Research Findings:
- reCAPTCHA v2 is not effective in preventing bots and fraud, despite its intended purpose
- reCAPTCHA v2 can be defeated by bots 70-100% of the time
- reCAPTCHA v3, the latest version, is also vulnerable to attacks and has been beaten 97% of the time
- reCAPTCHA interactions impose a significant cost on users, with an estimated 819 million hours of human time spent on reCAPTCHA over 13 years, which corresponds to at least $6.1 billion USD in wages
- Google has potentially profited $888 billion from cookies [created by reCAPTCHA sessions] and $8.75–32.3 billion per each sale of their total labeled data set
- Google should bear the cost of detecting bots, rather than shifting it to users
“The conclusion can be extended that the true purpose of reCAPTCHA v2 is a free image-labeling labor and tracking cookie farm for advertising and data profit masquerading as a security service,” the paper declares.

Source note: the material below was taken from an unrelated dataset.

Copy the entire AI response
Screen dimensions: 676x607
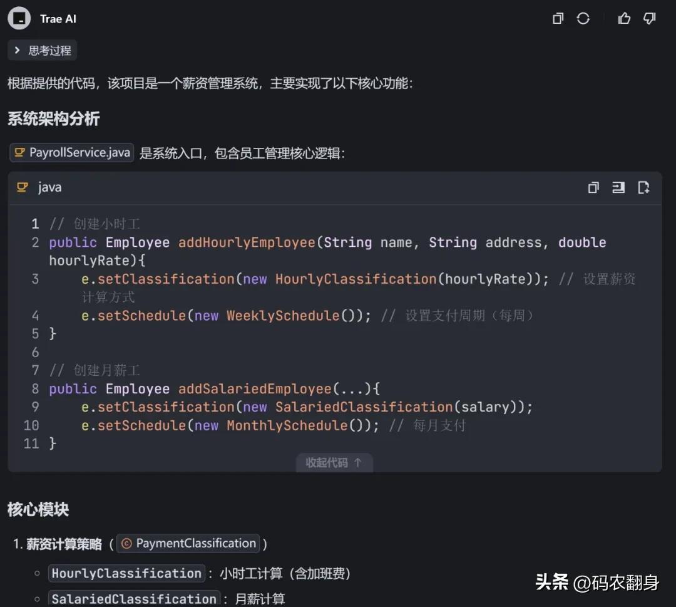(x=557, y=18)
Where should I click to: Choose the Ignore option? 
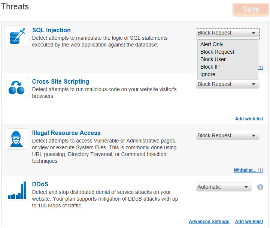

In a statement provided to The Register after this story was filed, a Google spokesperson said: “reCAPTCHA user data is not used for any other purpose than to improve the reCAPTCHA service, which the terms of service make clear. Further, a majority of our user base have moved to reCAPTCHA v3, which improves fraud detection with invisible scoring. Even if a site were still on the previous generation of the product, reCAPTCHA v2 visual challenge images are all pre-labeled and user input plays no role in image labeling.”
Also worth noting that Google has always been extremely open about the fact that they use recaptcha for that purpose. It’s never been a secret.
Their service to the website owners is the meaningful reduction in effectiveness of bots in places bots are harmful. The website’s service to you is the content that that’s being used to protect (and the stuff that has recaptcha on it is stuff like games where there’s a competitive advantage, things like search engines where there’s a meaningful cost to heavy bot use, and login pages where there’s a real security cost to mass bot use). I use a VPN, which increases the rate of captchas a lot, and I think it’s a pretty reasonable way to do things, personally.